At the point where a device is found by -scanForDevices:, INDANCSClient has already connected to the device (necessary in order to retrieve device information). It will remain connected for a period of time that can be set using the registrationTimeout property. It is best to register for notifications within this window so that INDANCSClient doesn't need to reconnect to the device.

Notification registration also uses a simple block-based API:

[client registerForNotificationsFromDevice:device withBlock:^(INDANCSClient *c, INDANCSNotification *n) {
	NSLog(@"Notification: %@ - %@", n.title, n.message);
}];

The INDANCSNotification object has all the information about the notification, including the device & application that it came from. Of particular importance is the latestEventID property, which tells you whether the notification was created, modified, or removed.

Connection State

The INDANCSClientDelegate protocol documented in INDANCSClient.h has methods that inform the delegate about the connection state (e.g. when a device disconnects or fails to connect).

Since Bluetooth connections can often be unreliable, INDANCSClient includes support for automatically attempting reconnection when a device disconnects through the attemptsAutomaticReconnection property, which is set to YES by default.

Caching

INDANCSClient implements an on-disk and in-memory cache of app attributes, as recommended by Apple's guidelines to avoid wasting energy by requesting app information over Bluetooth every time a notification is received.

The INDANCSKeyValueStore protocol describes the interface that you can use to implement your custom key-value store for use with INDANCSClient. Two existing implementations are provided with the framework:

  • INDANCSInMemoryStore - An in-memory key-value store backed by an NSDictionary.
  • INDANCSObjectiveKVDBStore - A persistent key-value store backed by ObjectiveKVDB.

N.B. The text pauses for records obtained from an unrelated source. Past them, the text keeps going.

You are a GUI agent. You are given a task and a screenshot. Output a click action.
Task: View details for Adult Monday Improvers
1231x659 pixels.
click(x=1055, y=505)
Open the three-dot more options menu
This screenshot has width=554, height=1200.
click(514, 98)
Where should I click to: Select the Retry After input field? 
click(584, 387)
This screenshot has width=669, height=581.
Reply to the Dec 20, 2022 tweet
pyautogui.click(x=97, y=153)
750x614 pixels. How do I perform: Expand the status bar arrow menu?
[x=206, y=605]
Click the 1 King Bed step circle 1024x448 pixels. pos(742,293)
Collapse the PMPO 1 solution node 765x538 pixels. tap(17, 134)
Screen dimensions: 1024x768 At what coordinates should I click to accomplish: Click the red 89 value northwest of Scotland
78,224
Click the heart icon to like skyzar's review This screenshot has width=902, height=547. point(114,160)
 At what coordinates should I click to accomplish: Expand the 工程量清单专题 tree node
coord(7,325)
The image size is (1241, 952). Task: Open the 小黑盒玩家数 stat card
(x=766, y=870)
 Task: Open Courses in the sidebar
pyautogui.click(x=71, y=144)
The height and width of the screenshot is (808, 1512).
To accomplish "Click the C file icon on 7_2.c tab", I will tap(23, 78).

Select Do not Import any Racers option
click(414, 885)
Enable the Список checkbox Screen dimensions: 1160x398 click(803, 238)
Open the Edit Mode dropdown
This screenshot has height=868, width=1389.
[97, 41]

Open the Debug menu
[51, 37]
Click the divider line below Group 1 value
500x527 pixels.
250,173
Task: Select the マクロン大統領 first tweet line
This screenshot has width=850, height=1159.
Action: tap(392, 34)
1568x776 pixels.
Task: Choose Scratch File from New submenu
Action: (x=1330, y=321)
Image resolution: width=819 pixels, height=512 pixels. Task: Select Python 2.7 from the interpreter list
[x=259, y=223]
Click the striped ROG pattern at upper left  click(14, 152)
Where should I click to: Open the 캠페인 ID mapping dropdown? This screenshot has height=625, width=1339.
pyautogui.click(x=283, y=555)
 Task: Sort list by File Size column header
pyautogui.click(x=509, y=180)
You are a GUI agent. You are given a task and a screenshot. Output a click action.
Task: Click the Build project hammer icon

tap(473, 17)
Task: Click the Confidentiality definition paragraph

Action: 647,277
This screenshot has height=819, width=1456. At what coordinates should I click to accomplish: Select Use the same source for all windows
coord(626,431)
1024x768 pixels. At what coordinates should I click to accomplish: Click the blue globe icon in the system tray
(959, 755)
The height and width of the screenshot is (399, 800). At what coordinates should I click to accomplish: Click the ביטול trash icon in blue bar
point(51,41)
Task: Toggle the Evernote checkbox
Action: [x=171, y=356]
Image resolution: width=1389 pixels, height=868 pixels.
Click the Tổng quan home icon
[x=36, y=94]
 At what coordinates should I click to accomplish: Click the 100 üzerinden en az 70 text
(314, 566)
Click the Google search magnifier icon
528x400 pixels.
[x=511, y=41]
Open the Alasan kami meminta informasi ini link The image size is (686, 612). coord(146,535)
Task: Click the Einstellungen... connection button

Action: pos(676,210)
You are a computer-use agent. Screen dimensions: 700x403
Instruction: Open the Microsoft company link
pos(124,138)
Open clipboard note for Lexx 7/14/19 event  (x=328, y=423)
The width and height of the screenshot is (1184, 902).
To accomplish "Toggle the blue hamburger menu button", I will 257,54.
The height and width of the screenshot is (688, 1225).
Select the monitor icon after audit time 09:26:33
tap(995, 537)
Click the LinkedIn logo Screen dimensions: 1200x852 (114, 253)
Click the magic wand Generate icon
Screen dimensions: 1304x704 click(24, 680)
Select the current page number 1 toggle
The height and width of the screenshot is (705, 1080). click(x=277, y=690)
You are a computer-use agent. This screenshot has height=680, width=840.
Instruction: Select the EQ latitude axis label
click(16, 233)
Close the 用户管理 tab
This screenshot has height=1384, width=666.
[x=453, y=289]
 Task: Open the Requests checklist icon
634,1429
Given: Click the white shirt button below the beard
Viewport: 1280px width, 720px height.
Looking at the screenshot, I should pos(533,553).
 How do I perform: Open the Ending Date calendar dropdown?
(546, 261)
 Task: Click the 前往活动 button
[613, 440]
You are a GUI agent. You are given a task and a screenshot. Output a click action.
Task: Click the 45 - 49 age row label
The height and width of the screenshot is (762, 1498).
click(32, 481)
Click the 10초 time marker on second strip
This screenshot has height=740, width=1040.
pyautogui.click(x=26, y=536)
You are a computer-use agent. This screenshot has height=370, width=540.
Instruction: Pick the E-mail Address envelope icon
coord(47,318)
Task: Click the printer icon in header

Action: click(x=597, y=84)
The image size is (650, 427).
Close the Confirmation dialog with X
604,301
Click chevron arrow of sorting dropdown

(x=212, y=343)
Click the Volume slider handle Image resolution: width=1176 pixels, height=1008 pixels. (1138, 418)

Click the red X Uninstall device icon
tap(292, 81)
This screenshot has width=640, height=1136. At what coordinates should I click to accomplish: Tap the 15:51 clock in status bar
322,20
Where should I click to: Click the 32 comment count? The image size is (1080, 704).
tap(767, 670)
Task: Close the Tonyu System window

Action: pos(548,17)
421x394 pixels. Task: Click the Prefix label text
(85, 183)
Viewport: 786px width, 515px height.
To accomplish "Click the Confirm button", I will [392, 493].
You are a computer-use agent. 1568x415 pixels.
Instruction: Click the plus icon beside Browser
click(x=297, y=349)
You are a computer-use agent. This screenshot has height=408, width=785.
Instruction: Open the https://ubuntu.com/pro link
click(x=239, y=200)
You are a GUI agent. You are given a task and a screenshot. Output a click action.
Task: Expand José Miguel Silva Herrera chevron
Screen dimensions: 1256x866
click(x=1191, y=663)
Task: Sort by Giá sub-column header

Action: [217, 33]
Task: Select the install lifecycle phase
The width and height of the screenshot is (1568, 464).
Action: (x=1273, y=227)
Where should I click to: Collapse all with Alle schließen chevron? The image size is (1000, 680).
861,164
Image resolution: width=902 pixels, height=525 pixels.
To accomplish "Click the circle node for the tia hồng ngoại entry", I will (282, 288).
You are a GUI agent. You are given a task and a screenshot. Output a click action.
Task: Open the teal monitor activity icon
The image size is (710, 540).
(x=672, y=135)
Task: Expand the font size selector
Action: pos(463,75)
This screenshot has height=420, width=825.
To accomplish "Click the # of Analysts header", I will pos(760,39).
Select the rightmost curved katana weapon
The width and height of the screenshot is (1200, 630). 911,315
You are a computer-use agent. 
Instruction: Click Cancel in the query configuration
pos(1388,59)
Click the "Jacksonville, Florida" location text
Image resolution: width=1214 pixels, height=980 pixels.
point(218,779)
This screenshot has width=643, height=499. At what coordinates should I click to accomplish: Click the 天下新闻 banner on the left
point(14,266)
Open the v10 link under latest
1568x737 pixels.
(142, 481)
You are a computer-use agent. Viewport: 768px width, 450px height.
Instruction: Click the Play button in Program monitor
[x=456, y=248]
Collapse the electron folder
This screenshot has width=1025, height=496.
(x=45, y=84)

Calling -init on INDANCSClient automatically initializes it using an instance of INDANCSObjectiveKVDBStore for persistent app metadata storage. If you want to use a different key-value store (or configure store file names, locations, etc.) you can use the initWithMetadataStore: initializer to pass in an object conforming to the INDANCSKeyValueStore protocol.

Contact

License

INDANCSClient is licensed under the MIT License.